Setelah melakukan interogasi terhadap pelaku A, petugas kemudian mengembangkan kasus ini dan kembali menangkap rekan pelaku berinisial S, 35 tahun, warga Desa Jurit, Kecamatan Pringgasela, Kabupaten Lombok Timur, yang sudah menunggu di bandara untuk mengambil paket sabu yang dibawa pelaku A.
Kepala BNNP NTB, Brigjen Pol Gde Sugiayar DP menjelaskan narkoba jenis sabu seberat satu kilogram ini dibawa dari Pekanbaru, Transit di bandara Soekarno Hatta tujuan Bandara Internasional Lombok. Dan barang haram tersebut akan dijemput oleh seseorang yang telah ditugaskan oleh pengendalinya.
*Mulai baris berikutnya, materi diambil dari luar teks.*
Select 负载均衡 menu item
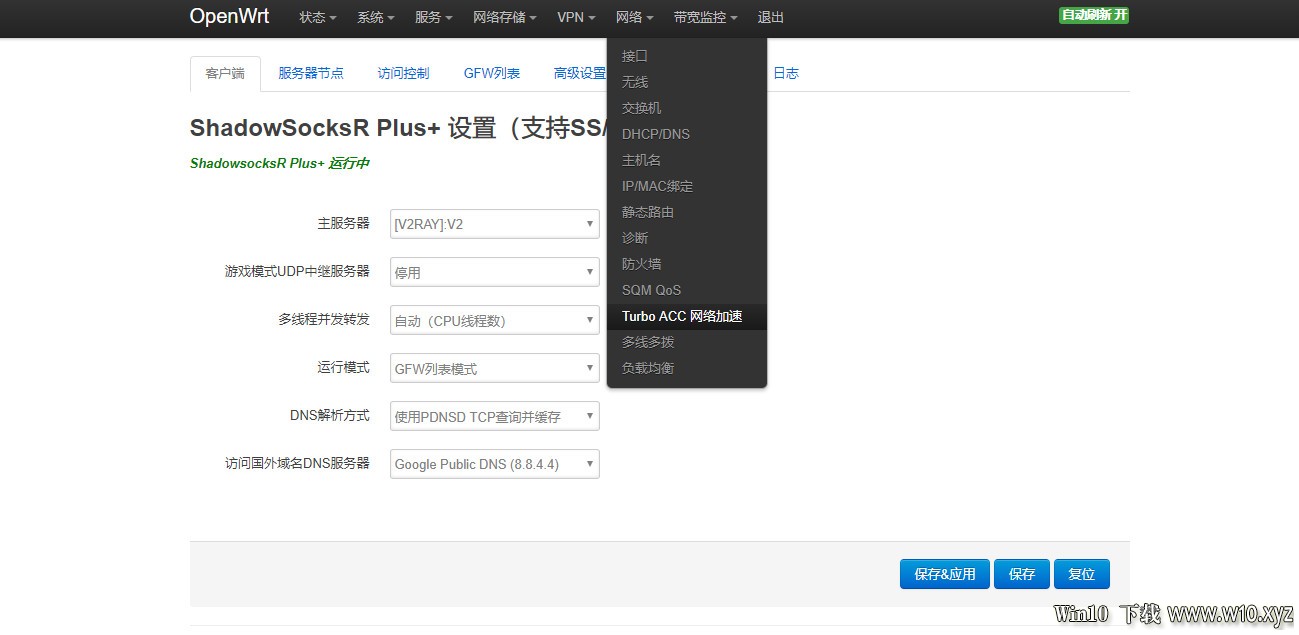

Menurut Sugianyar, Kedua pelaku memiliki peran masing-masing, yakni pelaku A berperan mengambil sabu dari Lombok ke Kota Pekanbaru Provinsi Riau, Kemudian transit di Soekarno Hatta dengan mendapatkan upah seratus juta rupiah. Sedangkan pelaku S mengaku mendapat upah juga sebesar 1 ons sabu dari bandar besar yang ada di kota Pekanbaru Riau. Untuk mengambil barang di bandara.
Pengungkapan narkotika jenis sabu seberat 1 kilogram senilai 2 milyar merupakan kesekian kalinya di Bandara International Lombok, yang merupakan jaringan antar Provinsi. Dari tangan para tersangka, BNNP NTB mengamankan satu kilogram sabu siap edar dan dijerat undang–undang narkotika dengan ancaman hukuman kurungan penjara seumur hidup.